__TEXT SECTION__.
_____
The Hack review – the astonishing story of phone-hacking makes for remarkably dull TV | Television

Before reviewing in the Guardian newspaper a programme about a famous Guardian investigation, a few disclaimers are probably in order. So, up top: I don’t know anyone depicted in The Hack, Jack Thorne’s seven-part drama about Guardian journalist Nick Davies’s investigation into the scandal of the phone-hacking perpetrated by various members of Rupert Murdoch’s News International, which led to seven major police investigations, nearly 40 convictions and the closing of the News of the World. I’ve never met Davies or the then editor of the paper, with whom the drama is almost as concerned, Alan Rusbridger (beyond a handshake from on high, literally and metaphorically – he’s much taller than Toby Jones, who plays him here – in a crowded tent at Hay-on-Wye 20 years ago). Disclaimer ends. Let’s get cracking!

The Hack opens in 2008, when Davies – played by David Tennant with his customary tension and earnestness, which I always find distractingly effortful, though I remain aware that I am in the minority – is tipped off about the News of the World hacking into the voicemails of celebrities to garner gossip and stories, with pictures and other evidence gathered after the fact to disguise the illegal source. The editor, Andy Coulson, had resigned in the wake of “one rogue reporter” doing so the year before. In fact, the practice is endemic. And Coulson is now director of communications for the then prime minister, David Cameron, which puts the story firmly within the public interest. Davies starts the painstaking business of stacking it up, then re-stacking as it becomes bigger and bigger and the Metropolitan police’s connection – sliding into complicity? cooperation? corruption? – with the tabloids becomes an ever more prominent part of his discoveries over the next six years.

‘Get it on the record!’ … Toby Jones as then Guardian editor Alan Rusbridger in The Hack. Photograph: ITV

The problem is that stitching together a sprawling story as Davies did is, in televisual terms, very boring – especially when played out across a very indulgent seven-hour run. More failed phone calls. More dead ends. More reluctant celebrities. More lawyers telling him to be patient, more Rusbridger telling him he needs more quotes, more documents, more names on the record. Small breakthroughs. Cowardly silence from the rest of the press. Thorne tries to liven things up with many breakings of the fourth wall by Tennant – wryly commenting on this and that, looking knowingly at the camera, taking part in little dreamlike sequences – but this only undermines any sense that the writer trusts his story and his viewers and further detaches us from a narrative that until the final couple of episodes cannot build up a head of steam.

More propulsive is the secondary strand, about detective David Cook (brilliantly played by Robert Carlyle) and his gradual realisation, as he works the murder case of the private investigator Daniel Morgan, of how enmeshed the media and the Metropolitan police were. But they are too long apart for the one to borrow much energy from the other.
_____
[Dataset entries]
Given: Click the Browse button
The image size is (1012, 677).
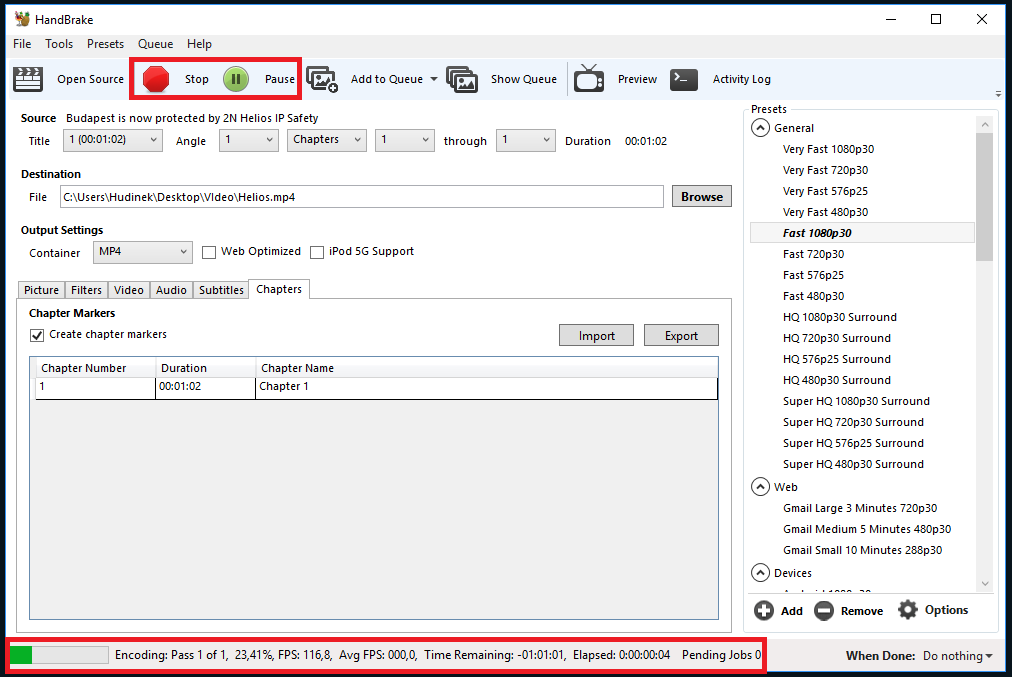Looking at the screenshot, I should tap(701, 197).
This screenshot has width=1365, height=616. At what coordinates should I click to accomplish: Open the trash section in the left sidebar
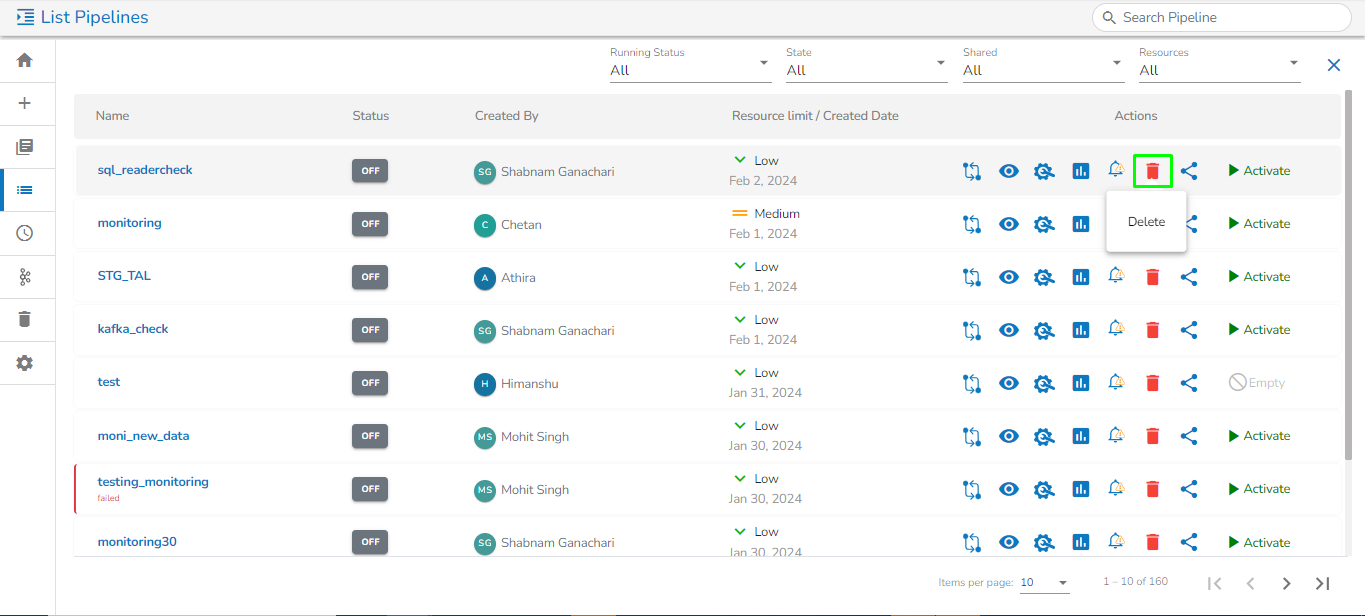click(x=25, y=319)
_____
In the review of The Hack, which actors are named, and whom does each one play?

- Toby Jones plays Alan Rusbridger.
- David Tennant plays Nick Davies.
- Robert Carlyle plays detective David Cook.